# [GIVEN TEXT]
···
SVI for Hadamard GP with Task Dependent Input #2391

eirikbaekkelund · 2023-08-08T17:03:46Z

eirikbaekkelund
Aug 8, 2023

Hi, Team!
I am trying to implement an approximate Hadamard GP with separate inputs for each task by following the example linked below and from the issue #2043. However, there seem to be issues with the ELBO in doing so, and would like to know how this could be resolved. I have a Multitask Beta Likelihood that works well in the Multitask GP case when the input is shared across outputs, but fails when inputs are separate for each task.

Essentially, if I have T tasks, I have inputs x_t in R^(NxD) for all t=1,..T and corresponding outputs y_t in R^N for t=1,...T.
These are stored as

for i, (X, y) in enumerate(loader):
    n = X.shape[0]
    dict_input['input'].append(X)
    dict_input['task_indices'].append(torch.ones(n, dtype=torch.long) * i)
    dict_input['output'].append(y)

task_indices = torch.cat(dict_input['task_indices'])

x = torch.cat(dict_input['input'], dim=0)
y = torch.stack(dict_input['output'], dim=-1)
task_indices = torch.cat(dict_input['task_indices'])

The kernel of the models has a batch_shape relative to the number of tasks, and so does the likelihood and mean. It would be something like;

covar_module = ScaleKernel(Kernel(batch_shape=num_tasks))
mean_module = ZeroMean(batch_shape=num_tasks)
likelihood = MultitaskBetaLikelihood(num_tasks=num_tasks)

where the MultitaskBetaLikelihood is defined as

class MultitaskBetaLikelihood(gpytorch.likelihoods.BetaLikelihood):
    """ 
    A multitask BetaLikelihood that supports multitask GP regression.
    """
    def __init__(
        self,
        num_tasks: int,
        scale = 15,
        batch_shape: torch.Size = torch.Size([]),
        scale_prior: Optional[Prior] = None,
        scale_constraint: Optional[Interval] = None,
    ) -> None:
        super().__init__(scale=scale)

        if scale_constraint is None:
            scale_constraint = Positive()

        self.raw_scale = torch.nn.Parameter(torch.ones(*batch_shape, 1, num_tasks))
        if scale_prior is not None:
            self.register_prior("scale_prior", scale_prior, lambda m: m.scale, lambda m, v: m._set_scale(v))

        self.register_constraint("raw_scale", scale_constraint)

    def expected_log_prob(self, observations, function_dist, *args, **kwargs):
        ret = super().expected_log_prob(observations, function_dist, *args, **kwargs)
        
        num_event_dim = len(function_dist.event_shape)
···
# [SOURCE EXCERPT]
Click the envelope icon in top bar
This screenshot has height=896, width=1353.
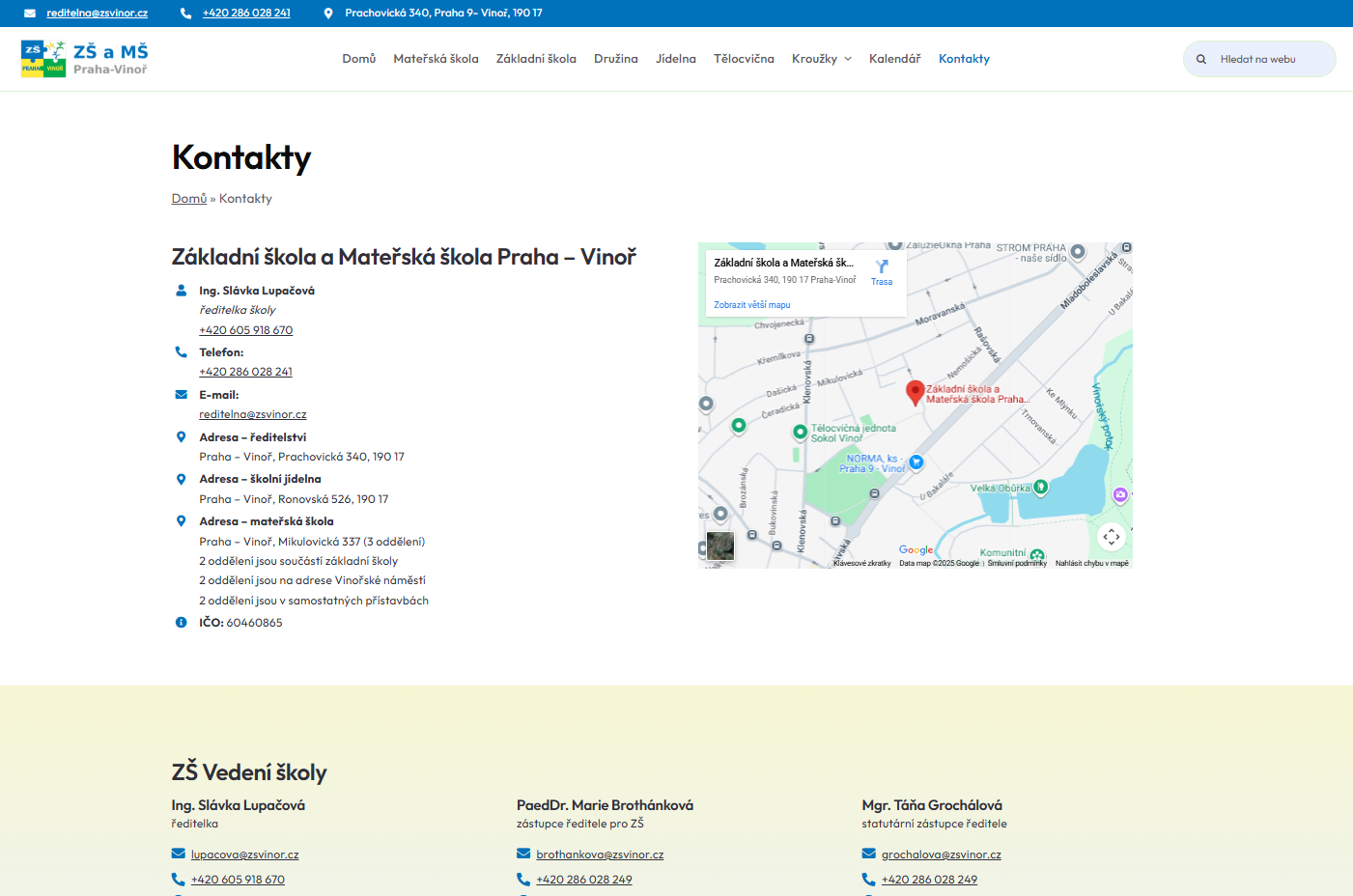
···
# [DIRECTION]
Finish out the forum post on the Hadamard GP with task-dependent inputs, picking up right after its last line. The listing has no connection to the forum post on the Hadamard GP.

# [OUTPUT BELOW]
        if num_event_dim > 1:  # Do appropriate summation for multitask likelihood
            ret = ret.sum(list(range(-1, -num_event_dim, -1)))
        return ret

Now, the output of the forward function
output = model(x, task_indices=task_indices) is of shape \sum_{t=1}^T N_t where N_t is the number of training points per task. They are usually equal such that the output will be NT when N is the number of data points. The shape mismatch happens due to the output shape of (N, T) vs. (S, NT) in the ELBO. where (N,T) is the shape of y and (S, N*T) will be the shape of the MC samples where S is the number of samples drawn.

The error message reads as follows:

ValueError Traceback (most recent call last)
Cell In[151], line 11
9 output = model(x, task_indices=task_indices)
10 print(output.shape)
---> 11 loss = -mll(output, y, task_indices=task_indices)
12 loss.backward()
13 print('Iter %d/%d - Loss: %.3f' % (i + 1, 10, loss.item()))

File ~/opt/anaconda3/envs/gp/lib/python3.11/site-packages/gpytorch/module.py:30, in Module.call(self, *inputs, **kwargs)
29 def call(self, *inputs, **kwargs):
---> 30 outputs = self.forward(*inputs, **kwargs)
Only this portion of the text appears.